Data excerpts
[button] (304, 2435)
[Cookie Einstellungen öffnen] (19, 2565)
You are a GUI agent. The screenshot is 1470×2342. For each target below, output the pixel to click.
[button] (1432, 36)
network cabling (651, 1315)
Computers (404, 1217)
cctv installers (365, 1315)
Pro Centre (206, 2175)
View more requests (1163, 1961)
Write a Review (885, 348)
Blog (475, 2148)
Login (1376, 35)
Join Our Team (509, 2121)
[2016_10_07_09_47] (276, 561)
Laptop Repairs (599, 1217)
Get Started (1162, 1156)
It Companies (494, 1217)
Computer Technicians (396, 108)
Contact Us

= Exercise =
Each record must be output exactly, with none omitted.

= Result below =
[button] (304, 2435)
[Cookie Einstellungen öffnen] (19, 2565)
You are a GUI agent. The screenshot is 1470×2342. For each target below, output the pixel to click.
[button] (1432, 36)
network cabling (651, 1315)
Computers (404, 1217)
cctv installers (365, 1315)
Pro Centre (206, 2175)
View more requests (1163, 1961)
Write a Review (885, 348)
Blog (475, 2148)
Login (1376, 35)
Join Our Team (509, 2121)
[2016_10_07_09_47] (276, 561)
Laptop Repairs (599, 1217)
Get Started (1162, 1156)
It Companies (494, 1217)
Computer Technicians (396, 108)
Contact Us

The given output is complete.